_SELECTED EXTRACT_.
--------------------------------

ZFIN ID: ZDB-PUB-010912-19
A novel sox gene, 226D7, acts downstream of Nodal signaling to specify endoderm precursors in zebrafish
Sakaguchi, T., Kuroiwa, A., and Takeda, H.
Date: 2001
Source: Mechanisms of Development   107(1-2): 25-38 (Journal)
Registered Authors: Sakaguchi, Takuya, Takeda, Hiroyuki
Keywords: casanova; Nodal; sox17; yolk syncytial layer
MeSH Terms:
  • Amino Acid Sequence
  • Animals
  • Blastocyst/metabolism
  • Cell Lineage
  • DNA-Binding Proteins*
  • Embryo, Nonmammalian/metabolism
  • Embryonic Development*
  • Endoderm/cytology
  • Endoderm/physiology*
  • Gastrula/metabolism
  • Gene Expression Regulation, Developmental
  • High Mobility Group Proteins/chemistry
  • High Mobility Group Proteins/genetics*
  • High Mobility Group Proteins/physiology
  • In Situ Hybridization
  • Molecular Sequence Data
  • Nodal Protein
  • Oligonucleotides, Antisense
  • Phenotype
  • Proteins/genetics
  • SOX Transcription Factors
  • SOXF Transcription Factors
  • Sequence Alignment
  • Signal Transduction
  • Stem Cells/metabolism
  • Transcription Factors/chemistry
  • Transcription Factors/genetics*
  • Transcription Factors/physiology
  • Transforming Growth Factor beta/genetics
  • Transforming Growth Factor beta/physiology*
  • Up-Regulation
  • Zebrafish/embryology*
  • Zebrafish/genetics*
  • Zebrafish Proteins*
PubMed: 11520661 Full text @ Mech. Dev.

--------------------------------

_THE DATA_.
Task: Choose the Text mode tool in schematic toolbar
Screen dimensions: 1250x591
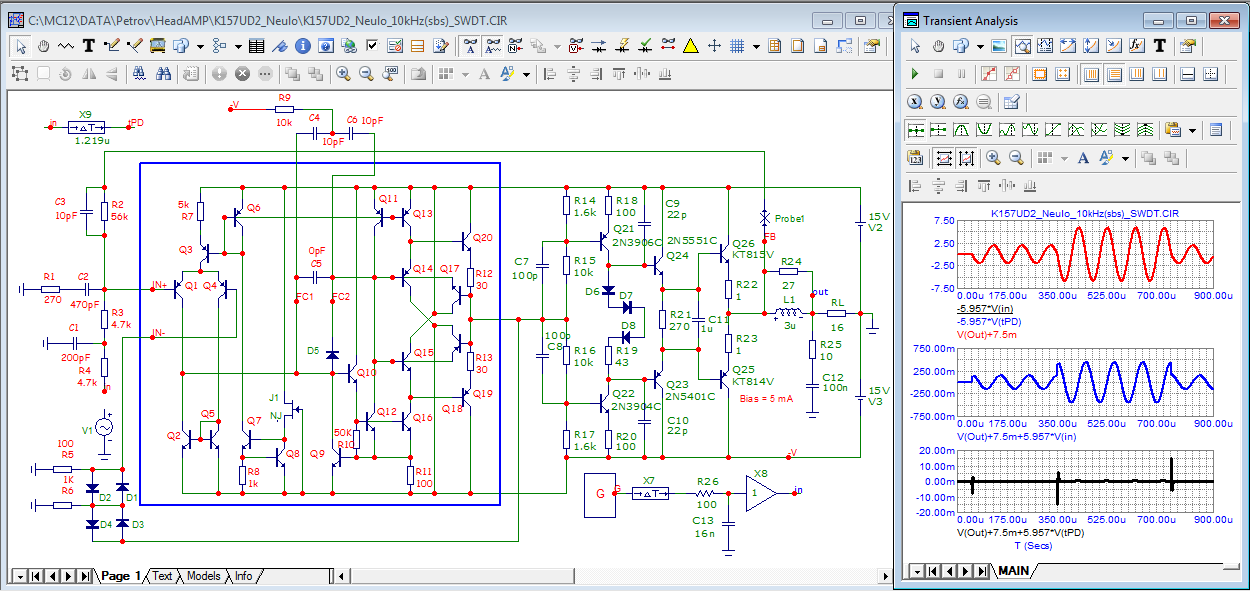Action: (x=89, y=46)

--------------------------------

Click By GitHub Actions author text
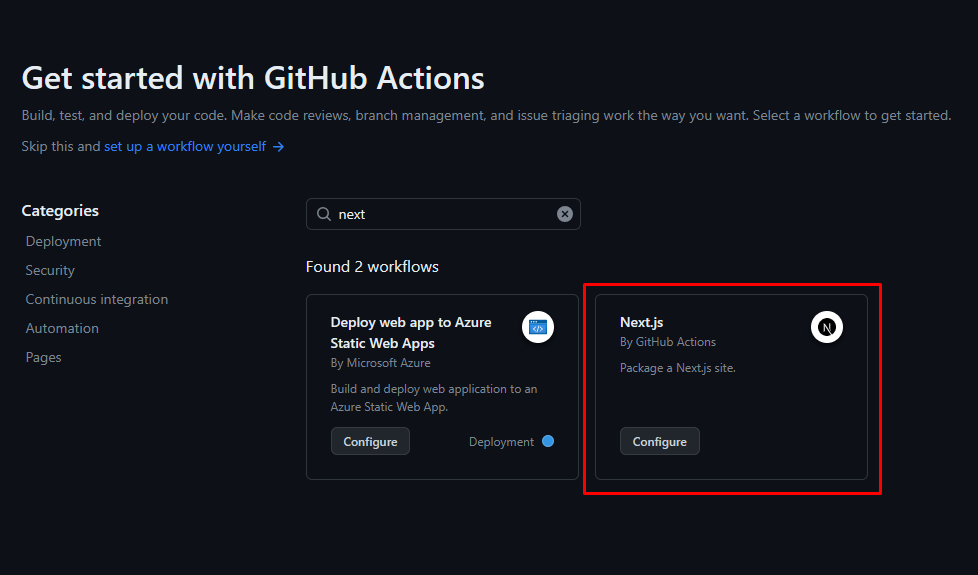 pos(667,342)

--------------------------------

_TASK OBJECTIVE_. Continue the ZFIN publication record on the sox gene 226D7 in zebrafish from the point where it ends.

_RESULT BELOW_.
Vertebrate endoderm development has recently become the focus of intense investigation. We have identified a novel sox gene, 226D7, which is important in zebrafish endoderm development. 226D7 was isolated by an in situ hybridization screening for genes expressed in the yolk syncytial layer (YSL) at the blastula stage. 226D7 is expressed mainly in the YSL at this stage and, during gastrulation, its expression is also detected in the forerunner cells and endodermal precursor cells. The expression of 226D7 is positively regulated by Nodal signaling. The knockdown of 226D7 using morpholino antisense oligonucleotides results in a lack of sox17-expressing endodermal precursor cells during gastrulation, and, consequently, lacks endodermal derivatives such as gut tissue. The effect is strictly restricted to the endodermal lineage, while the mesoderm is normally formed, a phenotype that is nearly identical to that of the casanova mutant (Dev. Biol. 215 (1999) 343). We further demonstrate that overexpression of 226D7 increases the number of sox17-expressing endodermal progenitor cells without upregulating the expression of the Nodal genes, cyclops and squint. Region-specific knockdown and overexpression of 226D7 by injection into the YSL suggest that 226D7 in the YSL is not involved in endoderm formation and 226D7 in the endoderm progenitor cells is important for endoderm development. Taken together, our data demonstrate that 226D7 is a downstream target of Nodal signal and a critical transcriptional regulator of early endoderm formation.